Let $(f_n)$ be a series of functions in $C[0,1]$ that uniformly converge to a continuous function $f\in C[0,1]$.
a. Let $g: [0,1]\to [0,1]$ be a continuous function. Is it true that $f_n\circ g$ uniformly converges to $f\circ g$?
b. If no, what about the special case $g(x)=x^2$? It would also be differentiable, have bounded derivative, etc.
About my thoughts:
Intuitively I find it logical that a. would be true, and intuitively I'd guess that in order to prove such claim I'd have to go directly to the $\epsilon-\delta$ definition.
Best Answer
This is actually very simple:
Let $\epsilon>0$, then there is $N\in \mathbb N$ so that
$$|f_n(y) - f(y) | < \epsilon$$
for all $y\in [0,1]$ and $n\geq N$. In particular,
$$|f_n(g(x)) - f(g(x))| < \epsilon$$
for all $x\in [0,1]$ and $n\geq N$. Thus $f_n\circ g$ converges to $f\circ g$ uniformly. Note that continuity of $g$ is not needed.
The harder one is the following:
Claim: If $g: \mathbb R \to \mathbb R$ is continuous and $f_n: [0,1] \to \mathbb R$ converges uniformly to $f$, then $g\circ f_n$ converges uniformly to $g\circ f$.
Proof: First of all, as $f_n$ converges to $f$ uniformly, there is $M>0$ so that $|f_n(x)|\leq M$ for all $x\in [0,1]$ and $n\in \mathbb N$ (Why?). Then we consider $g:[-M, M]\to \mathbb R$. Let $\epsilon>0$. Then by uniform continuity of $g$ (as the domain is closed and bounded), there is $\delta>0$ so that $$ |g(y) - g(z) | < \epsilon$$
whenever $|y-z|<\delta$. Using this $\delta$ there is $N$ so that
$$|f_n(x) - f(x)| < \delta$$
for all $x\in [0,1]$ and $n\geq N$. Thus
$$|g(f_n(x)) - g(f(x))| <\epsilon$$
for all $x\in [0,1]$ and $n\geq N$.

» **TASKS TO PERFORM**:
1. From the thread on composing uniformly convergent functions, copy the passage starting at "Best Answer" and ending at "to $g\circ f$.", swapping "harder" for "trickier".
2. In the thread on composing uniformly convergent functions, what reason does the proof of the claim give for $g$ being uniformly continuous on $[-M, M]$?
Answer using only the thread on composing uniformly convergent functions.

» **SUPPLIED INFORMATION**:
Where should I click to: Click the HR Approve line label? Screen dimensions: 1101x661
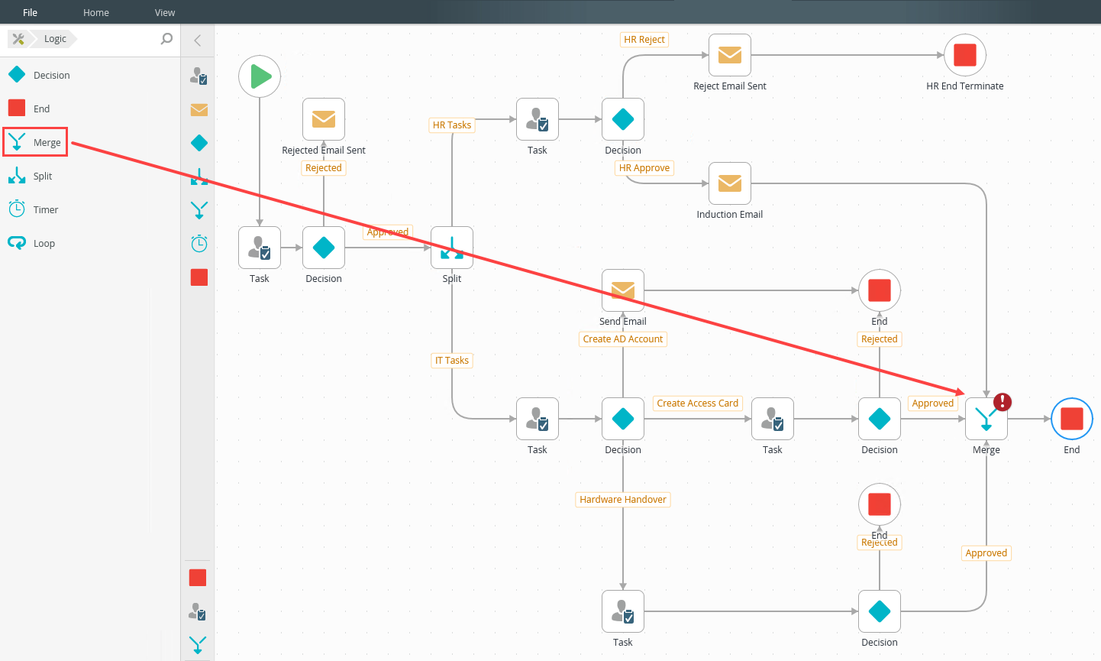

» **PER-TASK OUTPUTS**:
1.
Best Answer
This is actually very simple:
Let $\epsilon>0$, then there is $N\in \mathbb N$ so that
$$|f_n(y) - f(y) | < \epsilon$$
for all $y\in [0,1]$ and $n\geq N$. In particular,
$$|f_n(g(x)) - f(g(x))| < \epsilon$$
for all $x\in [0,1]$ and $n\geq N$. Thus $f_n\circ g$ converges to $f\circ g$ uniformly. Note that continuity of $g$ is not needed.
The trickier one is the following:
Claim: If $g: \mathbb R \to \mathbb R$ is continuous and $f_n: [0,1] \to \mathbb R$ converges uniformly to $f$, then $g\circ f_n$ converges uniformly to $g\circ f$.

2. The domain is closed and bounded.